2. Meninggalkan Kebohongan dan Kezaliman
Dalam hadits yang lain, Rasulullah shallallahu ‘alaihi wasallam menjelaskan hakikat puasa adalah meninggalkan kebohongan dan kezaliman.
مَنْ لَمْ يَدَعْ قَوْلَ الزُّورِ وَالْعَمَلَ بِهِ فَلَيْسَ لِلَّهِ حَاجَةٌ فِى أَنْ يَدَعَ طَعَامَهُ وَشَرَابَهُ
Barangsiapa tidak meninggalkan perkataan palsu dan pengamalannya, maka Allah tidak memerlukan dia meninggalkan makanan dan minumannya (puasanya). (HR. Bukhari)
Berbohong memang tidak membatalkan puasa, tetapi bisa membatalkan pahala puasa. Orang yang berbohong dan berdusta, hakikatnya ia bukanlah orang yang puasa. Meskipun seharian ia menahan lapar dan dahaga.

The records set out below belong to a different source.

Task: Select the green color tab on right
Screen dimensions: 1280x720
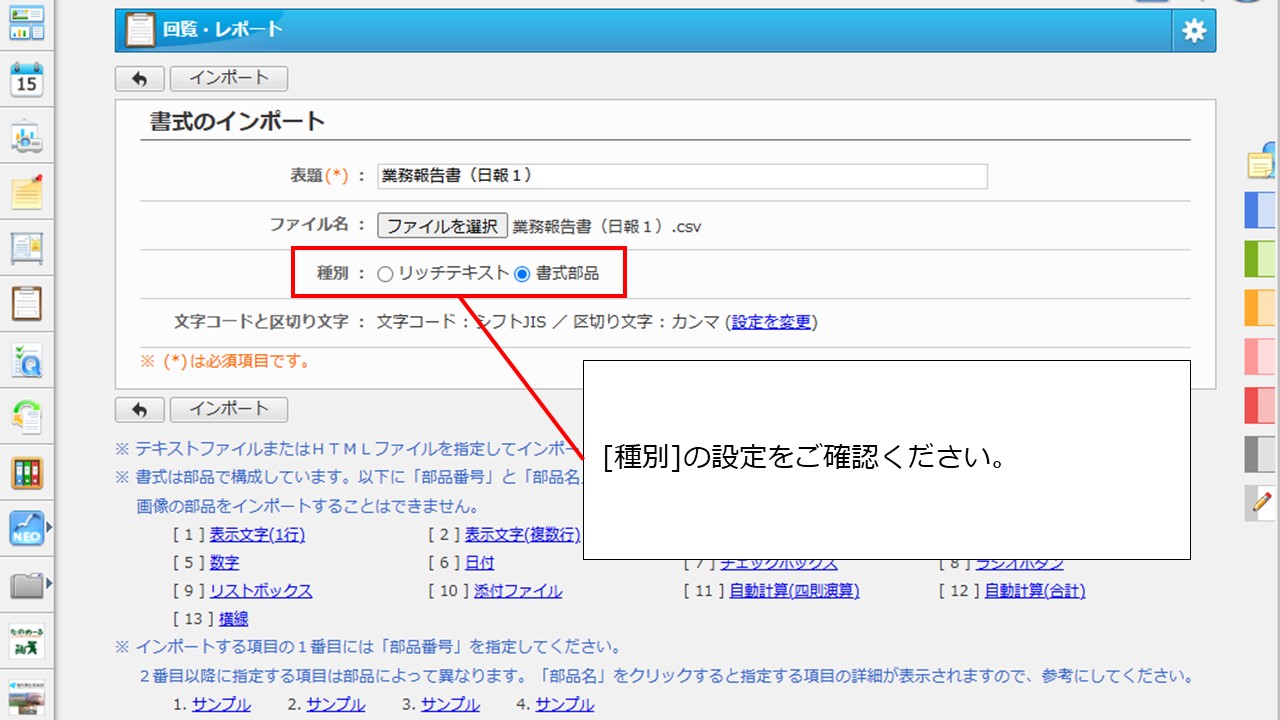Action: click(1260, 259)
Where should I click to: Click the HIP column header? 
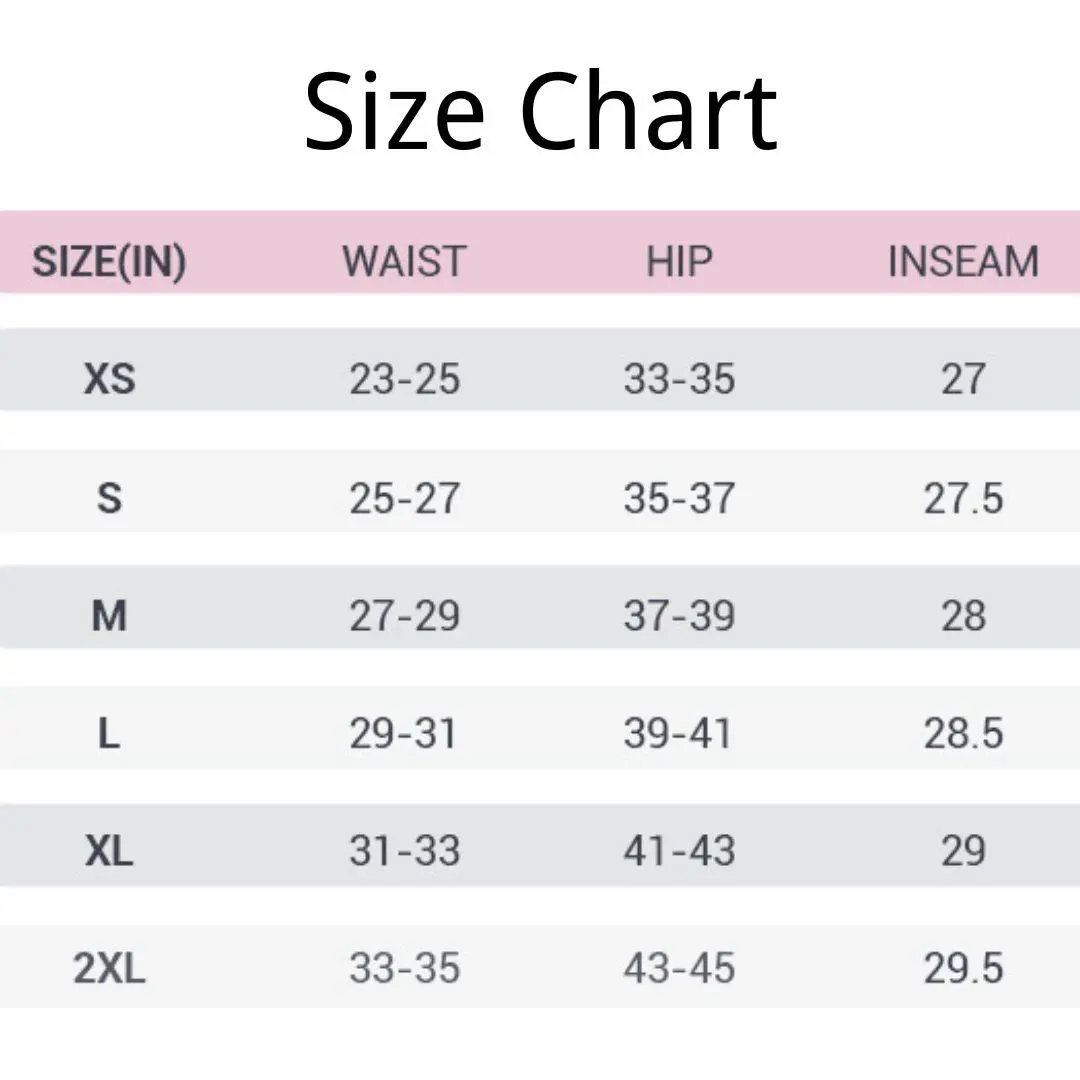[679, 262]
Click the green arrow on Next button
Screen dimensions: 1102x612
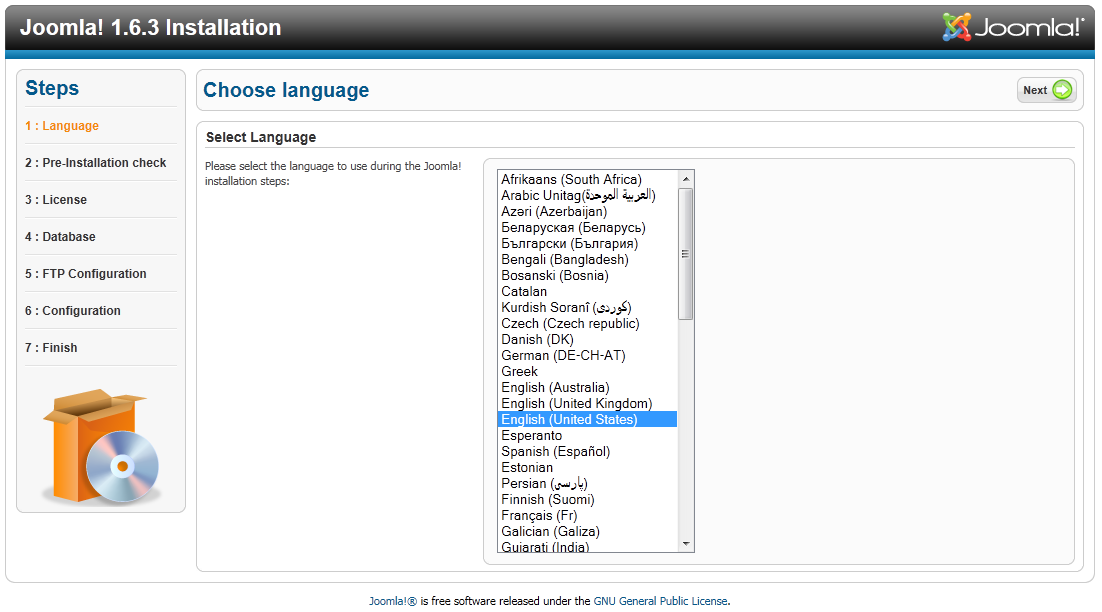[1062, 90]
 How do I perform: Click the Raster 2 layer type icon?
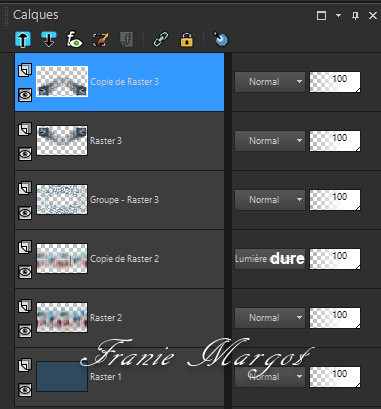25,306
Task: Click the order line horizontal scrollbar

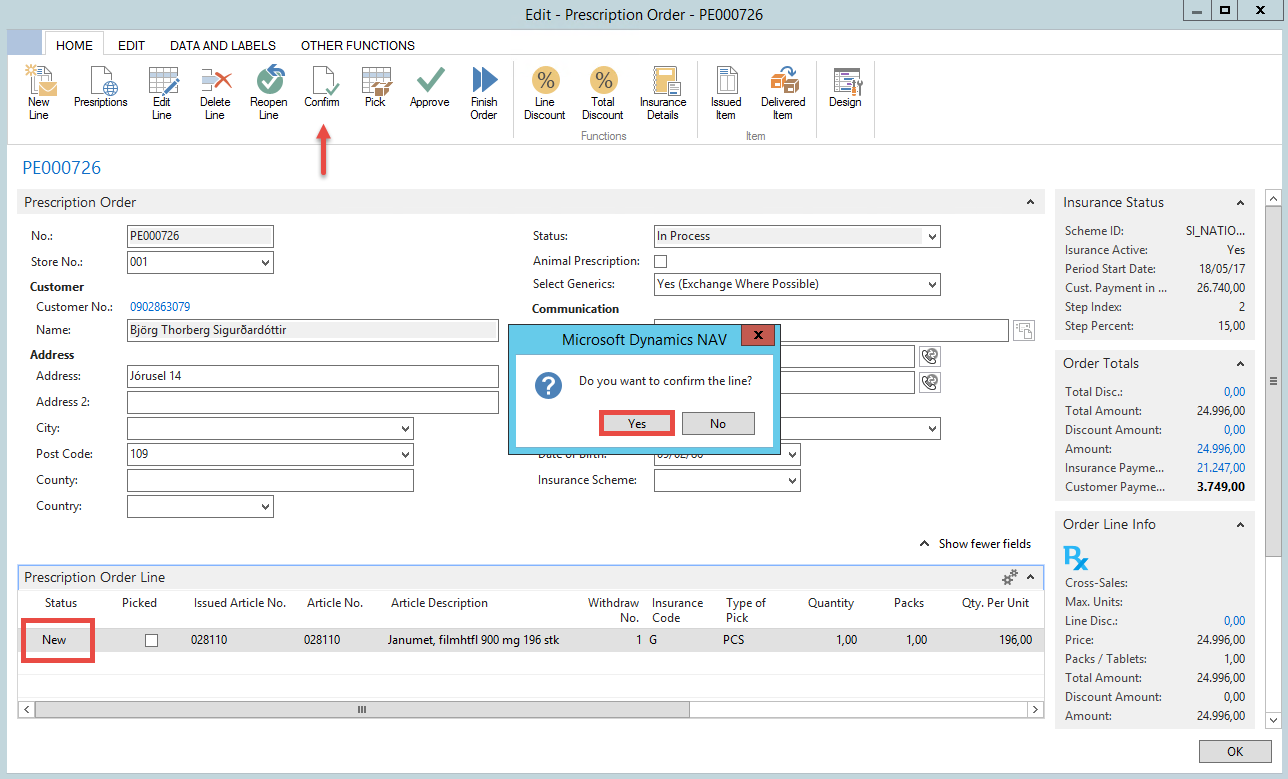Action: [362, 709]
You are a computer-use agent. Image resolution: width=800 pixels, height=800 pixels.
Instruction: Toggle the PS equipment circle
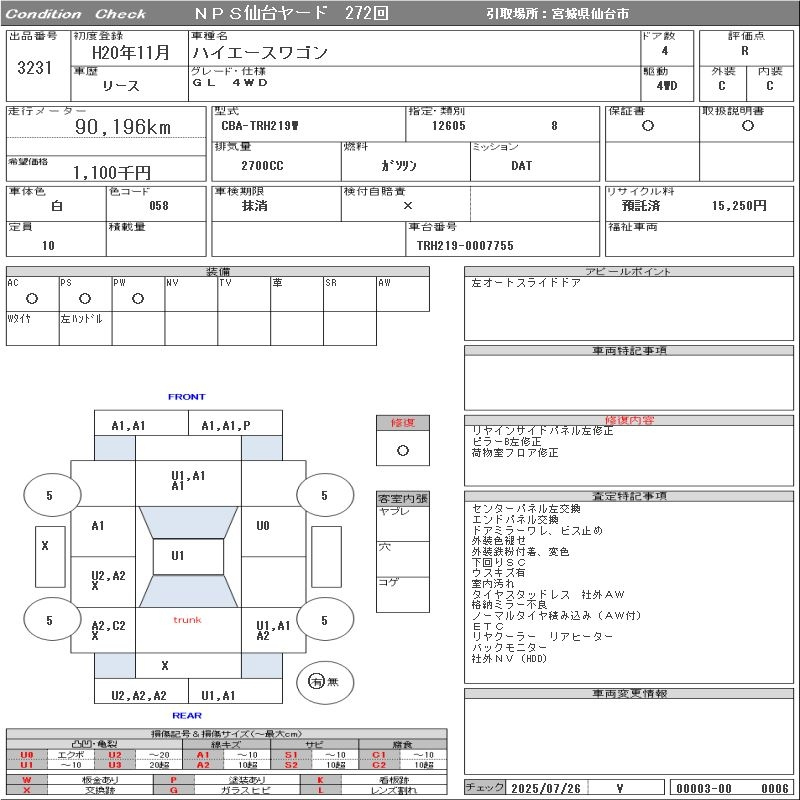(85, 299)
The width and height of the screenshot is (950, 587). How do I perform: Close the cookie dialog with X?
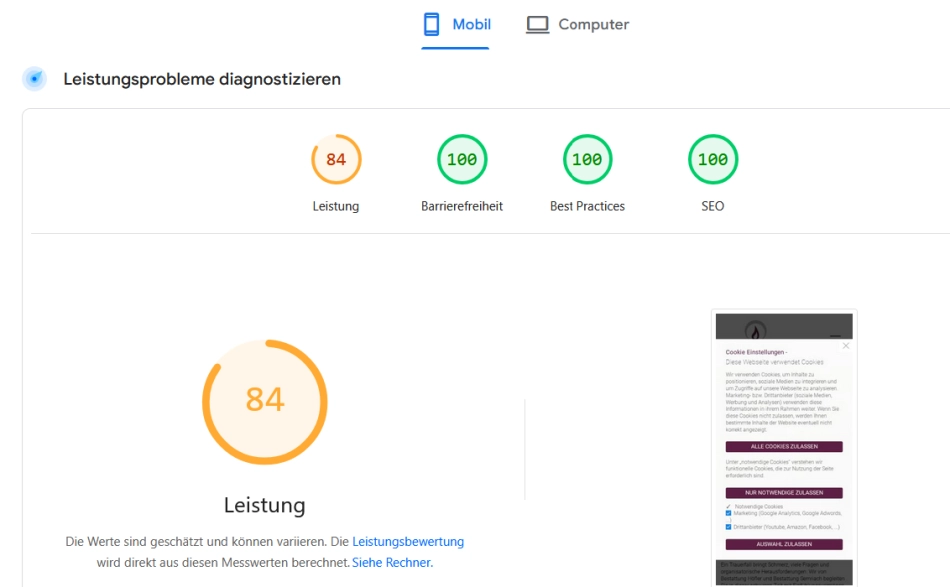tap(845, 346)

Baca Juga: Ini Contoh Kultum Ramadhan Singkat 5 Menit Tentang Sholat Merupakan Tiang Agama Beserta Dalilnya
Apalagi jika kebohongannya berdampak besar. Misalnya sumpah palsu, menipu orang, mencuri, dan korupsi. Semakin besar dampak negatif yang timbul, semakin jauh ia dari hakikat puasa. Maka, meskipun sama-sama berdosa, antara mencuri ayam tetangga dengan korupsi milyaran uang negara tentu besaran dosanya berbeda.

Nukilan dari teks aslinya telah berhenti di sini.